Beyond E2E Testing Part 1

Series: Beyond E2E Testing Post: 1 of 4

This post is adapted from a talk I gave at the 2026 Open edX Conference in Salt Lake City, hosted by WGU. If you'd prefer the slide format, the presentation is here.

TL;DR: Your test suite can be green and your UI can still be broken. Visual regression testing catches the gap: layout shifts, color changes, clipping, font regressions. It compares screenshots pixel by pixel against a known-good baseline. The tooling is lightweight: pixelmatch and pngjs on top of Playwright. Most of the work is in stabilization, not comparison. For larger projects, store baselines in S3 or another object storage bucket instead of git. Do it right and reviewers get baseline, current, and diff images attached to every failing CI run without pulling the branch.

Introduction

We shipped a design system update. A shared CSS variable — --font-size-base — moved from 16px to 14px. The intent was to tighten up the UI on a specific new component. The variable was more widely used than anyone realized.

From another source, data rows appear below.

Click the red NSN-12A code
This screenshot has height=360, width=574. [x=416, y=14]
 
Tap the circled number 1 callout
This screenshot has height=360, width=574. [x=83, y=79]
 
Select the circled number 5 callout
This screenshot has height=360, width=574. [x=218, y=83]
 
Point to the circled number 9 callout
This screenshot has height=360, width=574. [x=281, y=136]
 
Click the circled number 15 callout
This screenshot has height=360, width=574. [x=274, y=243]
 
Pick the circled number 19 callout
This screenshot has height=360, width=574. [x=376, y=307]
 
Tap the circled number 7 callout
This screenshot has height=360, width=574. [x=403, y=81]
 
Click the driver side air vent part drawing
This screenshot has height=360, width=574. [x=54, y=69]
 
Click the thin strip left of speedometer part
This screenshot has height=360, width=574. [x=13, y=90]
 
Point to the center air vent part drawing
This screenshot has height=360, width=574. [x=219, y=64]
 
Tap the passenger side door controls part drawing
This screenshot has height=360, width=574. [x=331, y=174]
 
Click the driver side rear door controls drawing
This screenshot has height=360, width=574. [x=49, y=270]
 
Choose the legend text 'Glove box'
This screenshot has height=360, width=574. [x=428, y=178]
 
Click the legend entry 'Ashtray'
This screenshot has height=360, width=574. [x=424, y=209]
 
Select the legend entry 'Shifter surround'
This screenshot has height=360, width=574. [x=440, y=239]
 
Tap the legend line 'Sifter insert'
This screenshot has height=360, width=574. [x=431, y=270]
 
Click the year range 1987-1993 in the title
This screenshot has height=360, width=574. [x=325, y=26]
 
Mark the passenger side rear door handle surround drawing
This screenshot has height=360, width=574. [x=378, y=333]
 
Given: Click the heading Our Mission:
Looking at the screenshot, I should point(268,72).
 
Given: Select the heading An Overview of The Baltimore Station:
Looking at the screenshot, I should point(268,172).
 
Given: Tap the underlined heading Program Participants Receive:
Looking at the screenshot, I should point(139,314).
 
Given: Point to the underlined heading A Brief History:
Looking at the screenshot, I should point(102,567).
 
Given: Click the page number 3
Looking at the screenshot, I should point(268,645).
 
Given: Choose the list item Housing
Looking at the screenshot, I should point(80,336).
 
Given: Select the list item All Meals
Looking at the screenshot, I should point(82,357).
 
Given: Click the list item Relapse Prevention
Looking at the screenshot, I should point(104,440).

Everything passed. The test suite was green, the PR was approved, the deploy went out. Typography shrank across the entire application. Not catastrophically — two pixels doesn't sound like much — but enough that the visual hierarchy of every page was off. Headings that were supposed to dominate a section now competed with body text. Sidebar labels that were intentionally small became illegible.

No functional test caught it because nothing stopped working. No accessibility scan caught it because WCAG doesn't mandate a specific base font size — it mandates that text can be resized, which it still could be. The only way to catch it was to look at the page and compare it to what it looked like before.

That's the class of bug visual regression testing exists to catch: automated comparison of screenshots against a known-good baseline.

What Is Visual Regression Testing?

Take a screenshot when the UI looks the way it's supposed to. Store it. On every subsequent run, take another screenshot and compare them pixel by pixel. If more than a configurable threshold of pixels changed, fail the test and write a diff image showing exactly where. That's it.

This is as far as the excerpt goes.